3. Als Ergebnis der erfolgten Leistungsüberprüfung erweist sich ein jährlicher Betriebsbeitrag von Fr. 4 650 000 als angemessen. Dieser steht in Einklang mit § 2 KFG, zumal er tiefer als die Hälfte des anrechenbaren Defizits ist. Er ist im KEF 2023–2026 in der Leistungsgruppe Nr. 2234, Fachstelle Kultur, eingestellt. Der Vollständigkeit halber ist zu erwähnen, dass das am 30. November 2020 überwiesene Postulat der Kommission für Bildung und Kultur betreffend Film- und Medienförderung die Verwendung eines angemessenen Anteils des Betriebsbeitrags für die Förderung neuer audiovisueller Formate verlangt (KR-Nr. 343/2017). Am 29. Juni 2022 beantragte der Regierungsrat dem Kantonrat eine Erstreckung der Frist für die Berichterstattung und Antragstellung bis 30. November 2023 (Vorlage 5846). Die Auswertung der Ergebnisse der Studie und der Hearings wird noch einige Zeit in Anspruch nehmen; es zeichnet sich jedoch ab, dass die Förderung neuer audiovisueller Medien zuerst im Rahmen eines mehrjährigen Pilotprojekts erfolgen wird und somit nach heutiger Einschätzung keinen Einfluss auf den Betriebsbeitrag der Filmstiftung hat.

Dispositiv

Auf Antrag der Direktion der Justiz und des Innern beschliesst der Regierungsrat:

I. Die Zürcher Filmstiftung wird mit Wirkung ab 1. Januar 2024 bis 31. Dezember 2027 als beitragsberechtigt anerkannt.
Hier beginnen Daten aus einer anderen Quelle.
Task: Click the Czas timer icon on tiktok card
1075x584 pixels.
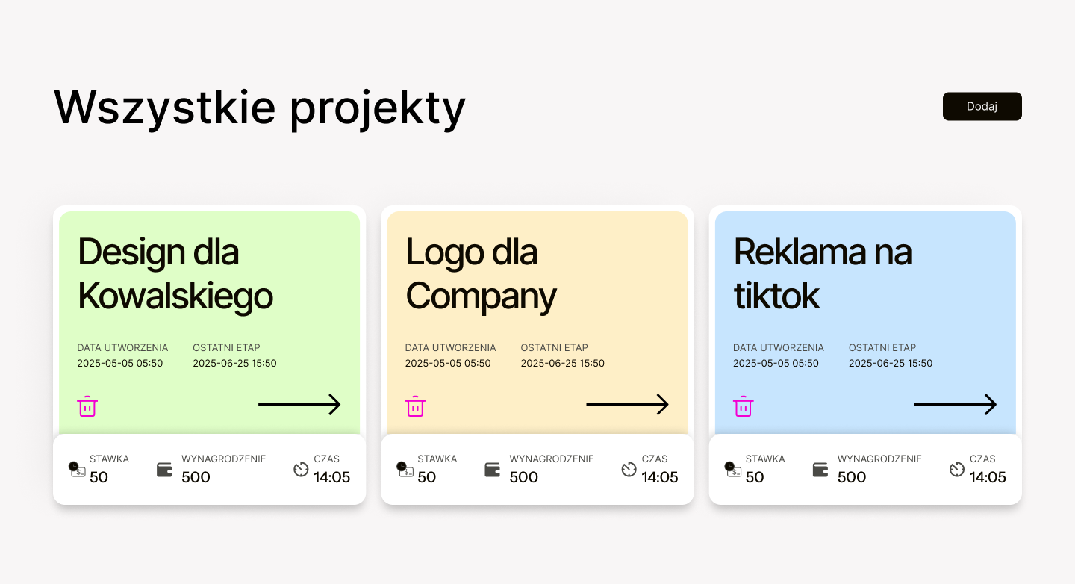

II. Die Zürcher Filmstiftung wird ein Betriebsbeitrag, bis zur Hälfte der anrechenbaren Defizite, von jährlich höchstens Fr. 4 650 000 (insgesamt höchstens Fr. 18 600 000) als gebundene Ausgabe zulasten der Erfolgsrechnung der Leistungsgruppe Nr. 2234, Fachstelle Kultur, zugesichert.
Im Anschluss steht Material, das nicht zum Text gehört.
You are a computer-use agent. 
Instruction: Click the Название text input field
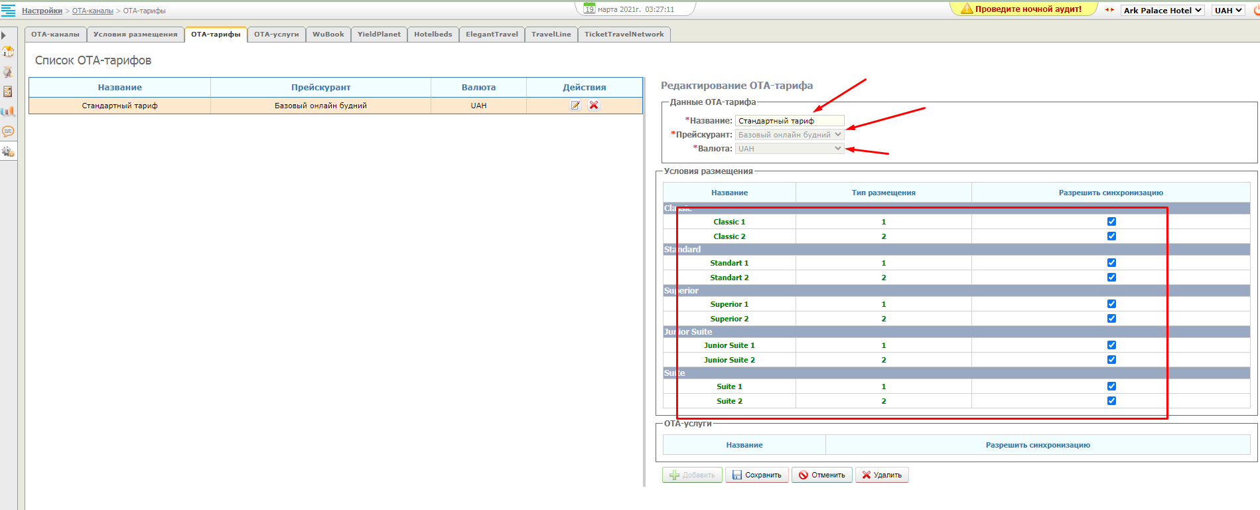pos(790,121)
III. Die Direktion der Justiz und des Innern wird beauftragt, Auf- ‌lagen zu den Auszahlungsmodalitäten und zur Berichterstattung festzulegen.
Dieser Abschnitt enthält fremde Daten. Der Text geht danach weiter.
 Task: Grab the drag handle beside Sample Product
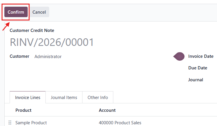point(10,123)
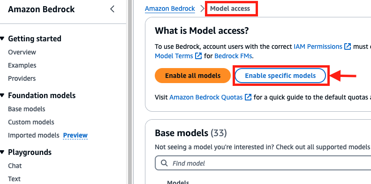Go to Providers in sidebar
This screenshot has height=184, width=371.
22,78
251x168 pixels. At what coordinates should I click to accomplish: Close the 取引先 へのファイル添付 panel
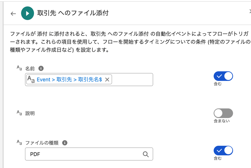pos(250,12)
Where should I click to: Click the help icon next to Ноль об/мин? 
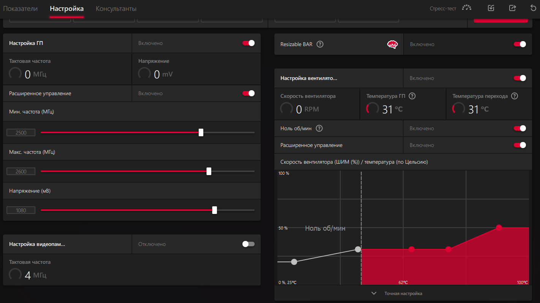[319, 128]
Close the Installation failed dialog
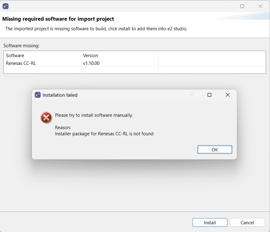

IV. Gegen diesen Beschluss kann innert 30 Tagen, von der Mitteilung an gerechnet, beim Verwaltungsgericht des Kantons Zürich Beschwerde erhoben werden. Die Beschwerdeschrift muss einen Antrag und dessen Begründung enthalten. Der angefochtene Beschluss ist beizulegen oder genau zu bezeichnen. Die angerufenen Beweismittel sind genau zu bezeichnen und soweit möglich beizulegen.

V. Mitteilung an die Zürcher Filmstiftung, Stadtpräsidentin Corine Mauch, Stadthausquai 17, 8001 Zürich (E), und Stadt Zürich, Kultur, Murielle Perritaz, Stadthausquai 17, 8001 Zürich, sowie an die Finanzdirektion und die Direktion der Justiz und des Innern.